Aktualizacja, godz. 16.30
O godzinie 15:02 została zakończona akcja ratunkowa na morzu w okolicach Łeby.
Okoliczności, które miały bezpośredni wpływ na zatonięcie kutra nie są jeszcze znane.
Z wody został uratowany 41-letni rybak, mieszkaniec Łeby. Przez kilka godzin trwały poszukiwania drugiego, około 50-letniego rybaka. Niestety bezskutecznie. Przyczyny tragedii nie są jeszcze znane.
Tragedia na morzu
W niedzielę nad ranem (23 sierpnia) w okolicach Łeby zatonął kuter rybacki ŁEB94. To mała jednostka, o długości około 10 m z plastikowym wykończeniem. Dość łatwo nabrała wody. Jak informuje Wiesław Jasiński, dyżurny Morskiej Służby Poszukiwania i Ratownictwa:
- Około godziny 8:30 otrzymaliśmy informację, że około 2,5 mili na wschód od portu w Łebie kuter Łeb94 ma problemy.
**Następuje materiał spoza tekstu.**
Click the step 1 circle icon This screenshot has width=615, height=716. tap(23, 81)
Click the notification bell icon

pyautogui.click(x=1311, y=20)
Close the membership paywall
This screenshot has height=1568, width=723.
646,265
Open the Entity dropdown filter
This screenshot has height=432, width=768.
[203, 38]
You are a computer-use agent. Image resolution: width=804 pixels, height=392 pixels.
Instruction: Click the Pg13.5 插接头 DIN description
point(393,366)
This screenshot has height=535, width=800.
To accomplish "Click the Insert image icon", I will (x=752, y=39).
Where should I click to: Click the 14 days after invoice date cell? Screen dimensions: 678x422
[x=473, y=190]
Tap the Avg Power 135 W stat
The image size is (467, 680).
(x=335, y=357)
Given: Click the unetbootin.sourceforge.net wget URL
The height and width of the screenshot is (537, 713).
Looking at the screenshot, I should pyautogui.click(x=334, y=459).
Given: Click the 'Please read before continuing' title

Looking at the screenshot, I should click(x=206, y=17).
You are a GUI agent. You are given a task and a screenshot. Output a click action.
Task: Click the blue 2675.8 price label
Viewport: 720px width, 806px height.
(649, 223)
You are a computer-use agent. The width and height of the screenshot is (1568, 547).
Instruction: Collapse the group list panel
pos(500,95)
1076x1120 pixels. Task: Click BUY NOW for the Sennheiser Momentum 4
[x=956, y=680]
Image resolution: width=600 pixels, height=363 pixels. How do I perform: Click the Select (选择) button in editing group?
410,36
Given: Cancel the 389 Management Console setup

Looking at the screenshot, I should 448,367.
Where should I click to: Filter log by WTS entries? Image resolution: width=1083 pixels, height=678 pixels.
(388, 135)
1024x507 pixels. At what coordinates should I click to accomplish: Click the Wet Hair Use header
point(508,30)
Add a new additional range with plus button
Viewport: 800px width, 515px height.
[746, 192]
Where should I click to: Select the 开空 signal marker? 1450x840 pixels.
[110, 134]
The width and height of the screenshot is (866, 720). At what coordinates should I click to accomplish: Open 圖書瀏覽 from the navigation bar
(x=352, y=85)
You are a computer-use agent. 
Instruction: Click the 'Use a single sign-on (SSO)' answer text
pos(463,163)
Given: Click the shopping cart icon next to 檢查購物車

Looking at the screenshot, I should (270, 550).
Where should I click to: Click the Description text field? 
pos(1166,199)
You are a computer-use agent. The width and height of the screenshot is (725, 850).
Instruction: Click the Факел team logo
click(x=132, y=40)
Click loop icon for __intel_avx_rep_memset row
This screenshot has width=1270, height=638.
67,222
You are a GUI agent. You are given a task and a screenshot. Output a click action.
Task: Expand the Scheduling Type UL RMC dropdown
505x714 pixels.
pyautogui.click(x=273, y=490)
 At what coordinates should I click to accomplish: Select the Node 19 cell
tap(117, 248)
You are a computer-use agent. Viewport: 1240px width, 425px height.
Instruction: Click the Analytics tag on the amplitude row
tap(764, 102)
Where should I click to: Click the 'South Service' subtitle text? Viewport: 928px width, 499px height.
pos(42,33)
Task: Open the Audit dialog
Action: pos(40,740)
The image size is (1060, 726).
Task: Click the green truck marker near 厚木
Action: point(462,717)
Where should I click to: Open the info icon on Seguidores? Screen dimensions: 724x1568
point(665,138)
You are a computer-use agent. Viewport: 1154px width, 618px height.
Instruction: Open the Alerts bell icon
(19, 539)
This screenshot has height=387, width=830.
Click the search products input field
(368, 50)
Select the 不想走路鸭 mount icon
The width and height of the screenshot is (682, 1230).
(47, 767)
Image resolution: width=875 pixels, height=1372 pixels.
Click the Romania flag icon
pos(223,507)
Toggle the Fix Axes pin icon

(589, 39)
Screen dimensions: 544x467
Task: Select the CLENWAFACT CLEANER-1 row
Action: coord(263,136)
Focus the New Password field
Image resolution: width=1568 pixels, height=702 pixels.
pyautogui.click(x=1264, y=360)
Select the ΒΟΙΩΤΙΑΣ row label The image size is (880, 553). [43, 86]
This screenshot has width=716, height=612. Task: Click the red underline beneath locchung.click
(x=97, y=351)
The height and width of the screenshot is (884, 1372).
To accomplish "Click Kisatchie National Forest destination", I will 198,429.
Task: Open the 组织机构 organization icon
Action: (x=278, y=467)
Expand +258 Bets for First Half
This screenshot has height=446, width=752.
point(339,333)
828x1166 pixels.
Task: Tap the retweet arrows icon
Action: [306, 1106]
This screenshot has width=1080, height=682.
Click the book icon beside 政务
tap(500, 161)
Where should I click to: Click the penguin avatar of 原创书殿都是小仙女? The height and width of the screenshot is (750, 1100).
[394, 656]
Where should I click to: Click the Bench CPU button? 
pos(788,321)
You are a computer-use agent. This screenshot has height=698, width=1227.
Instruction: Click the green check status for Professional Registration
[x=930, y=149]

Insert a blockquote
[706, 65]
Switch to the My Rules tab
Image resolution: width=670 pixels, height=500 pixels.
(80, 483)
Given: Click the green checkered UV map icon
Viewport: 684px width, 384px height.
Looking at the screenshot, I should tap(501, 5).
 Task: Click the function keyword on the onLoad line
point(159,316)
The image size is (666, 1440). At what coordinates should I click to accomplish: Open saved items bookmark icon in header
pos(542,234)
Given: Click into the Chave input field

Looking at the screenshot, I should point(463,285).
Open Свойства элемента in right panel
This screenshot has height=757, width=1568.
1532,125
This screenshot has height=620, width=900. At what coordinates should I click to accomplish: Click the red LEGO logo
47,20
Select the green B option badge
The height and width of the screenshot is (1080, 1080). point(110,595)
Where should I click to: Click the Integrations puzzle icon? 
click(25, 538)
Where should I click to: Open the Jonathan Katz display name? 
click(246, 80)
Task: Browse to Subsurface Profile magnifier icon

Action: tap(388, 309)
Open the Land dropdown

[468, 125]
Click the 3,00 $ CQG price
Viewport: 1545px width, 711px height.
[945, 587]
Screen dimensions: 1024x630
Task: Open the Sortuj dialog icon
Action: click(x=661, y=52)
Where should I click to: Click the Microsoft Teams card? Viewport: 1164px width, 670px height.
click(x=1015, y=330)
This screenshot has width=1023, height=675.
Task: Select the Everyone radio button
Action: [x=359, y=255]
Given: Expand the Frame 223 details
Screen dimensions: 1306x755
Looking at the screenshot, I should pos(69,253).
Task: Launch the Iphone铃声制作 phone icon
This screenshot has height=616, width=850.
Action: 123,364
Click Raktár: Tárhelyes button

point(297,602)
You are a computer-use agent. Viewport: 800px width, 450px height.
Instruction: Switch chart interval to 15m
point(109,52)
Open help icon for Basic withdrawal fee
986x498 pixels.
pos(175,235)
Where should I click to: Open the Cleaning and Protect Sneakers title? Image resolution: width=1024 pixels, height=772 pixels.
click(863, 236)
Na pokładzie była dwójka rybaków. Warunki atmosferyczne na morzu były bardzo dobre, dlatego nie powinny być przyczyną zatonięcia kutra.
W akcji ratunkowej brali udział pracownicy Straży Granicznej, ale wszystko koordynował SAR. Obecnie rzecznik prasowy SAR-u jest nieuchwytny. Dlatego okoliczności, w jakich doszło do zatonięcia nie są jeszcze znane. Wiemy, że w poszukiwaniach zaginionego rybaka pomagał helikopter Marynarki Wojennej "Anakonda" i statek ratowniczy Huragan.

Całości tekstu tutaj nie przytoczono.